註3: 葉酸についてはがんリスクとの研究は余り見られない。大腸がんについてコホート症例対照研究がそれぞれ1あり、葉酸の大量摂取はリスクを減らすことを示している。反対に葉酸の摂取が少ないと大腸直腸がんのリスクを増すとの報告があるが、これはアルコールの大量摂取が重なった為かもしれない。何れにせよ証拠は不十分である。

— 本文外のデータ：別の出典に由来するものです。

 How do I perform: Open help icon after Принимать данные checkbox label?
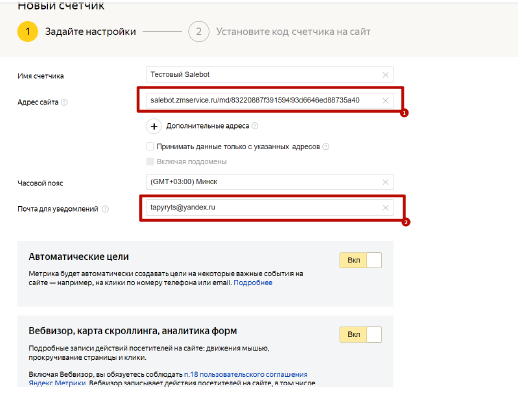(x=326, y=147)
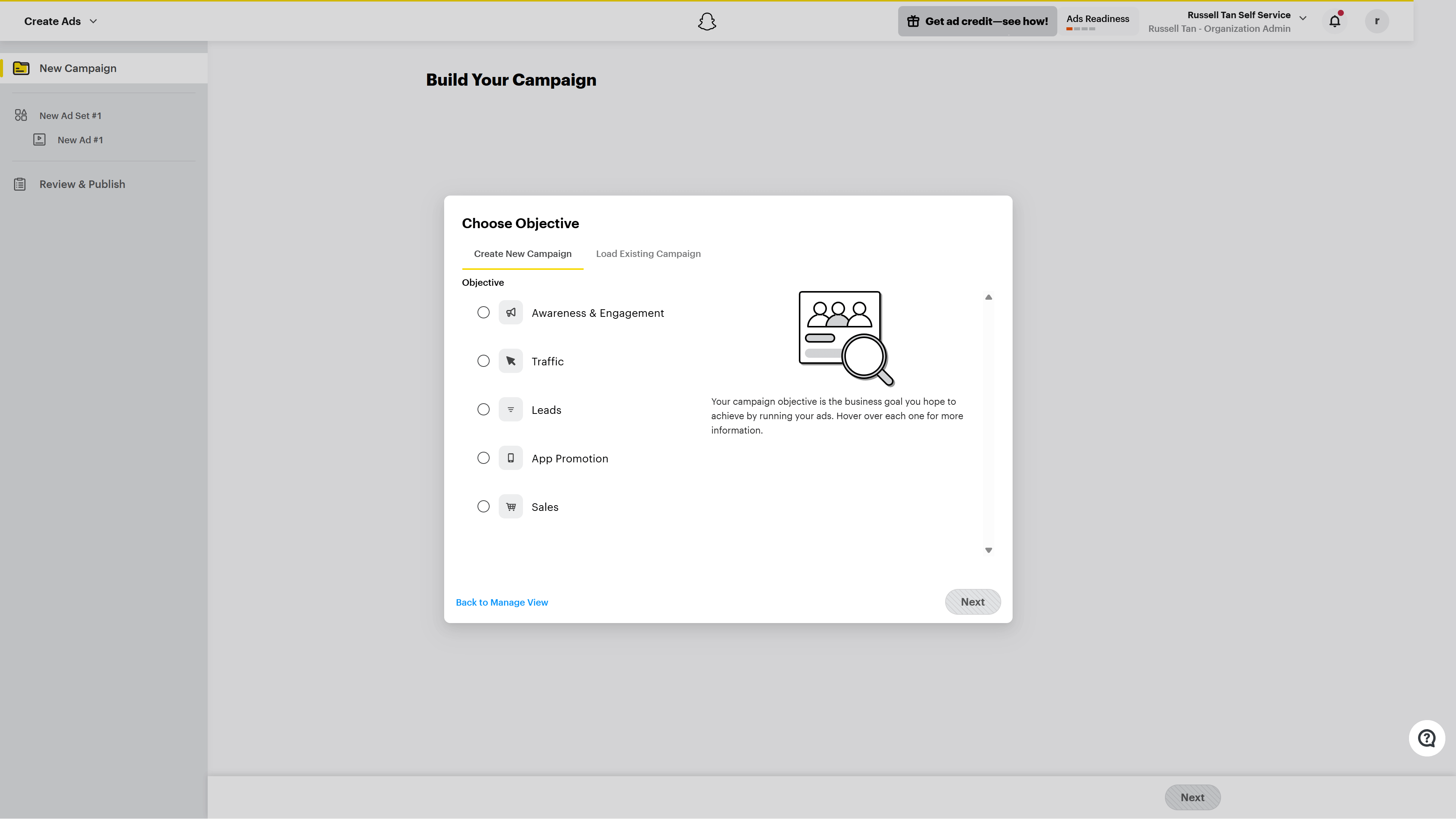
Task: Click scroll down arrow in objective panel
Action: [x=989, y=551]
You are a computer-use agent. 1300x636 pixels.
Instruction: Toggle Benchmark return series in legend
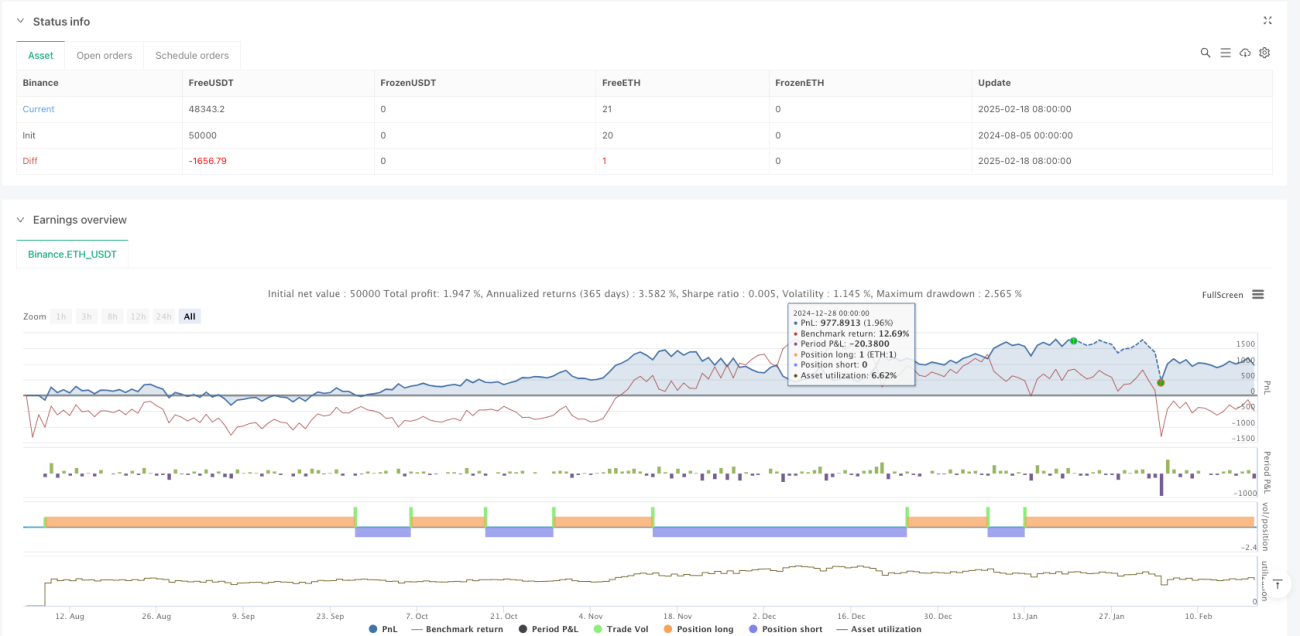(460, 629)
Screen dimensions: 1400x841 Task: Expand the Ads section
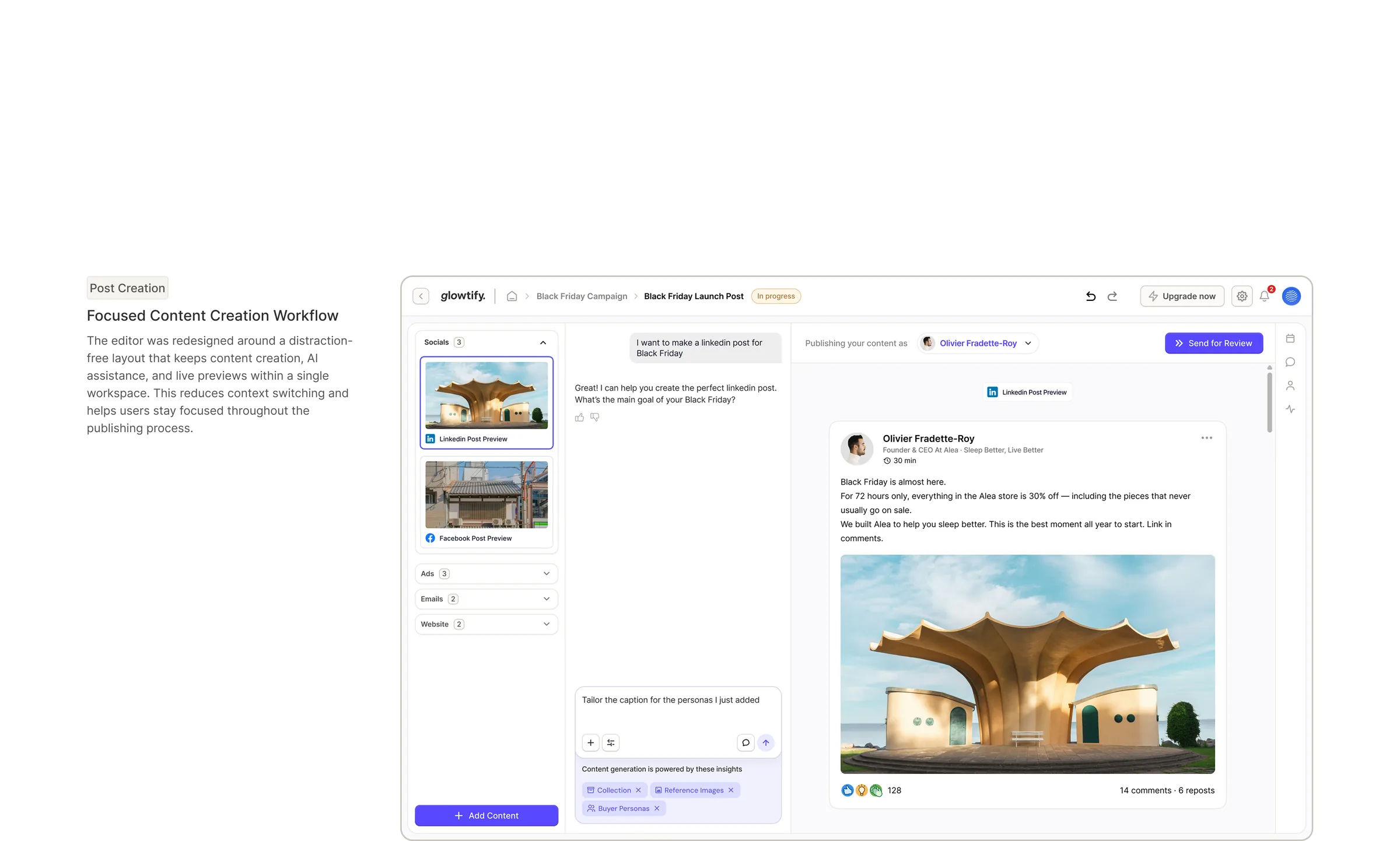point(486,574)
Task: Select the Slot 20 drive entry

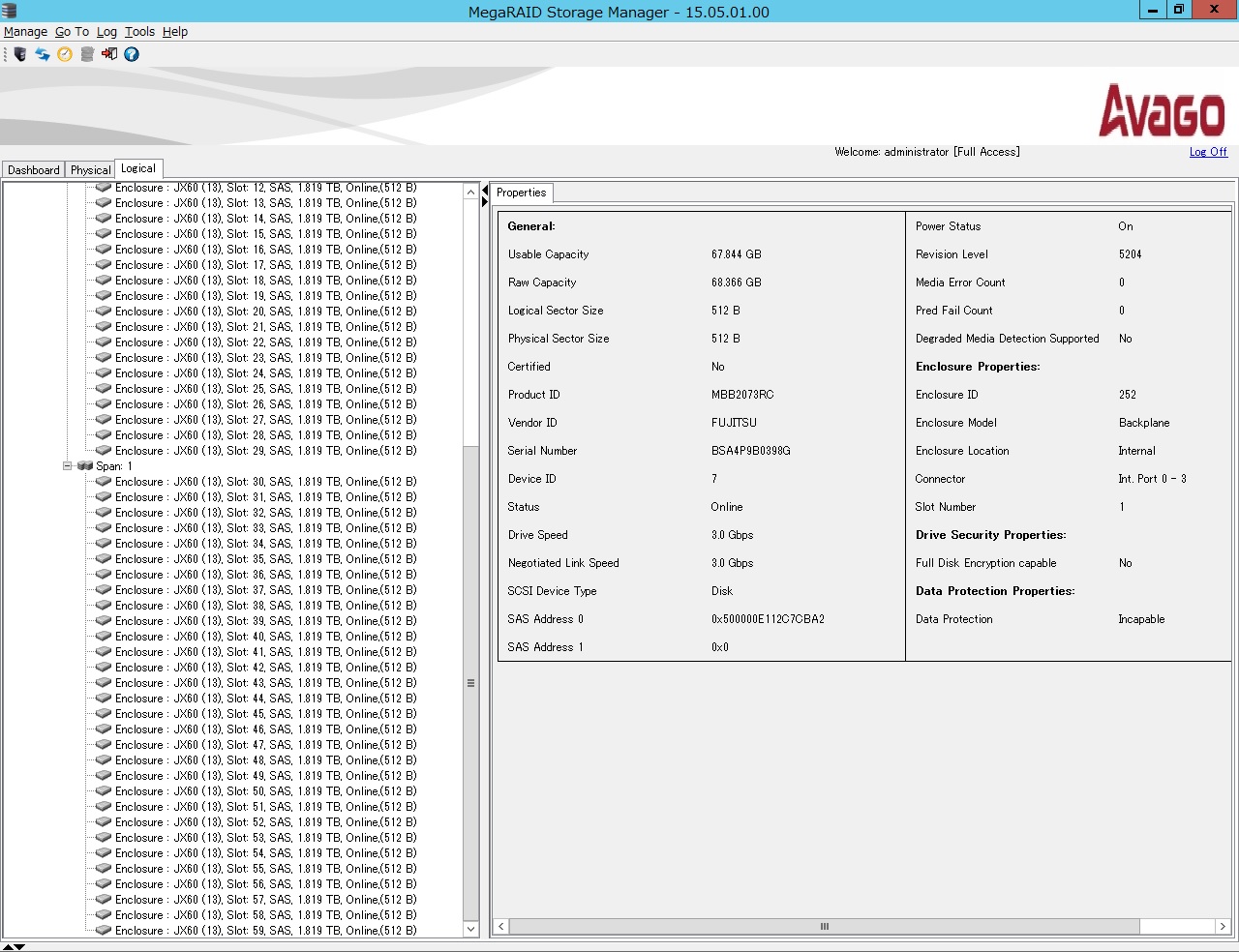Action: click(265, 312)
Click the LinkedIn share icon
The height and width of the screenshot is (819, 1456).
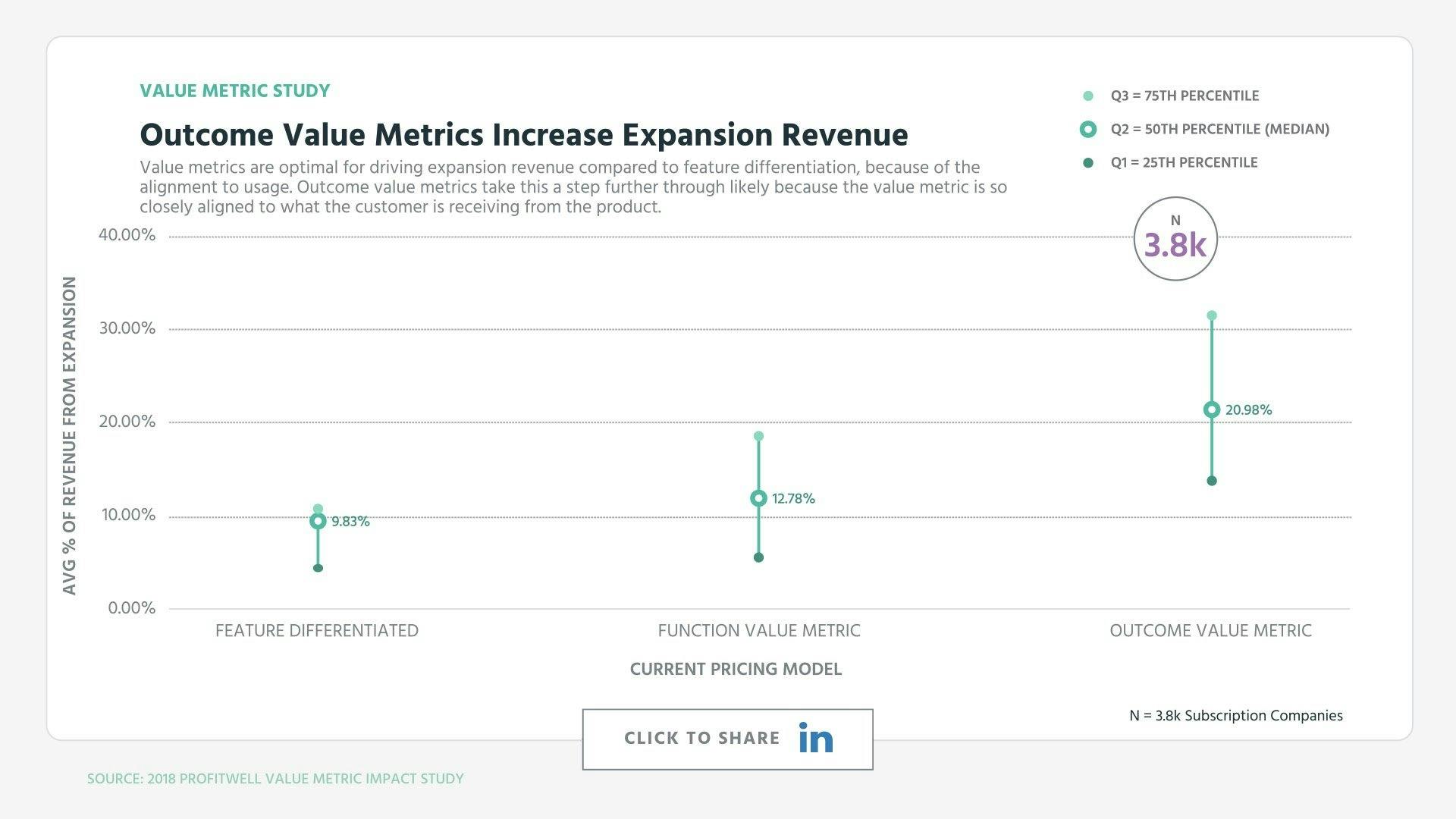(x=814, y=738)
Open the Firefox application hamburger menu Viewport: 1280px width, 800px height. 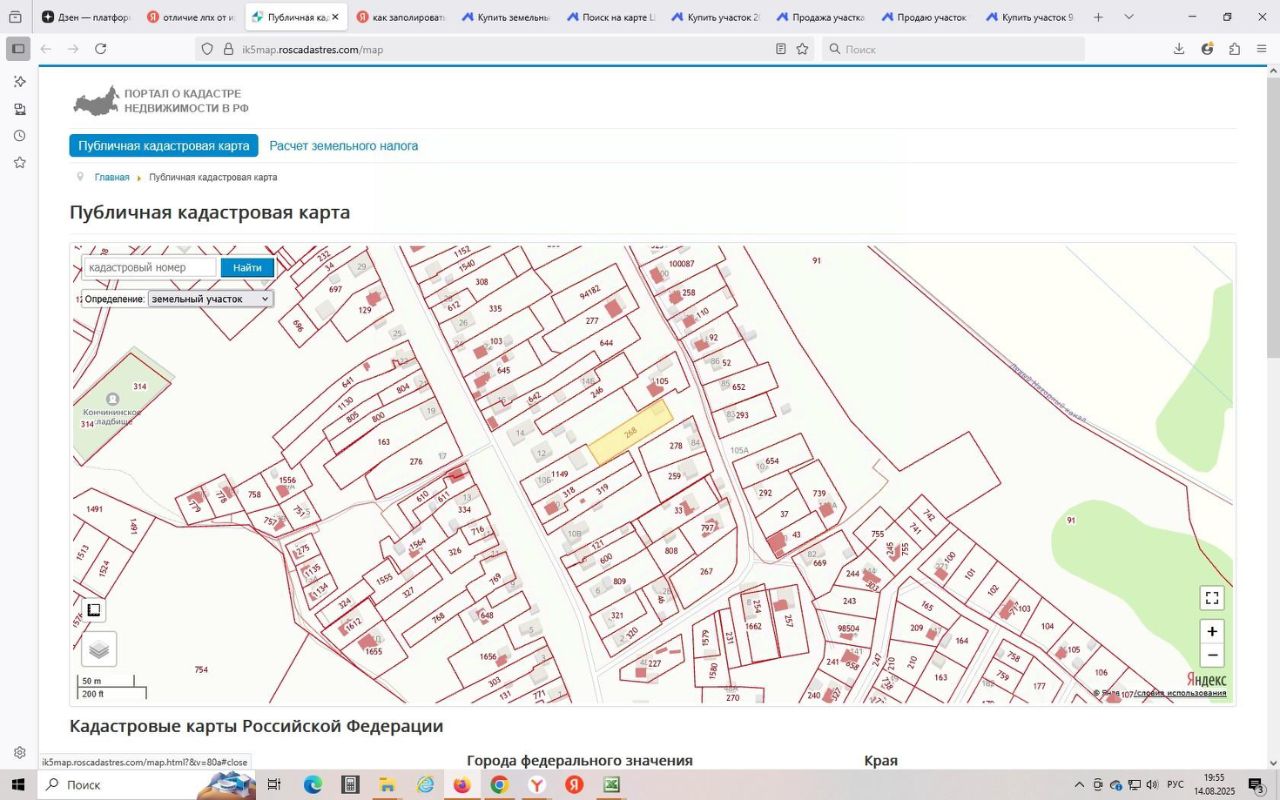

註4: ビタミンEについても研究は余り見られない。肺がん、子宮頸がん、大腸直腸がんなどについて幾つかの疫学研究があり、リスクを下げるというものもあるが、関連がないというものも見られる。このビタミンも細胞内抗酸化作用とい点で注目されている。胃がんについては2のコホート研究のうち1は相関なし、1はリスクの低下を示している。6の症例対照研究のうち2がリスクの低下を示している。また乳がんについては3のコホート研究、5の症例対照研究の何れも相関を示していない。